Examples of AI creating fake case law are cropping up all too regularly, including a recent personal injury case in Wyoming involving Walmart, as Reuters reported.

“In law, you don’t want creativity,” Shwartz said. “You want accuracy.”

That’s why tools like TrialKit, and others built with similar use cases in mind, are careful to link every AI-generated response directly back to the source material.

And then there’s the broader fear of whether judges are next in line to go the way of the dinosaur?
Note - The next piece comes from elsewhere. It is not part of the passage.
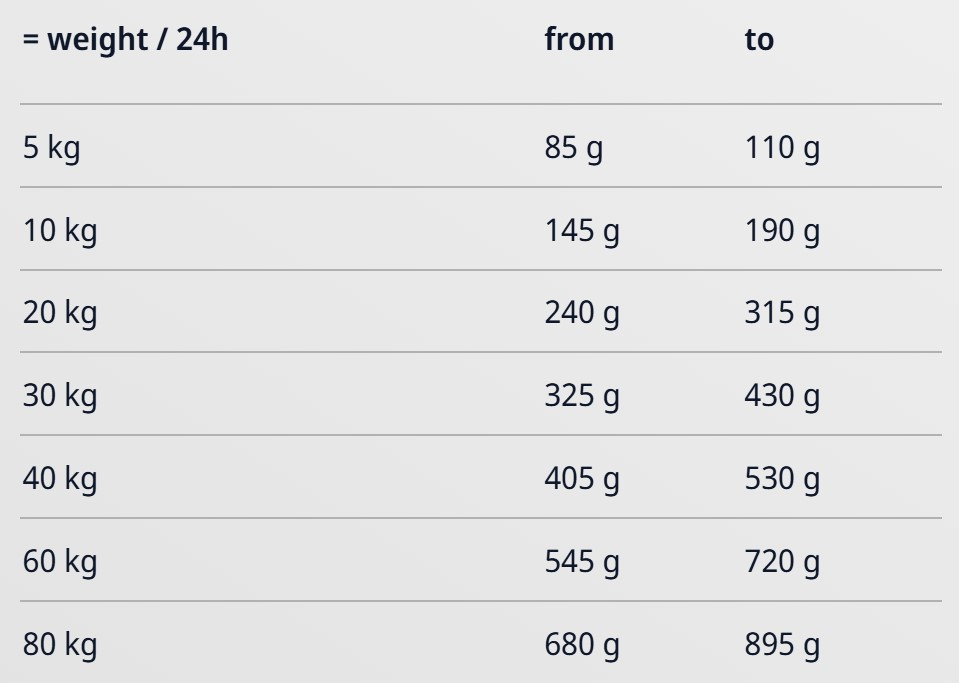Select the '40 kg' weight cell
Shwartz speculated on the idea of AI-powered courtrooms. “Do you want an AI judge? Maybe it’s more impartial,” he said. “But that opens a whole new debate.”​

You can hear more perspectives from Shwartz on the impact of AI on the legal community in an episode of The AI Cognitive Shift podcast on YouTube.

Where this is headed

One appellate attorney told Deshe that AI is already doing a better job than he can, at least in spotting legal issues. “It writes better briefs, and it takes five minutes instead of five months,” the attorney told him. “It will absolutely replace my job.”

But Deshe said the attorney didn’t sound bitter. More like resigned​. Deshe calls this the beginning of a bigger shift.

“It won’t eliminate lawyers,” he said of AI. “But it will definitely change what they do.”

And for small firms or solo lawyers, AI might level the playing field. Consider this, much like AI allows a sole startup founder to do more, AI also makes it easier for smaller firms to litigate big claims, take on more clients and move faster without needing an army of staffers.

“I think AI will definitely change what lawyers do,” Deshe said. “I don’t think it will eliminate lawyers.”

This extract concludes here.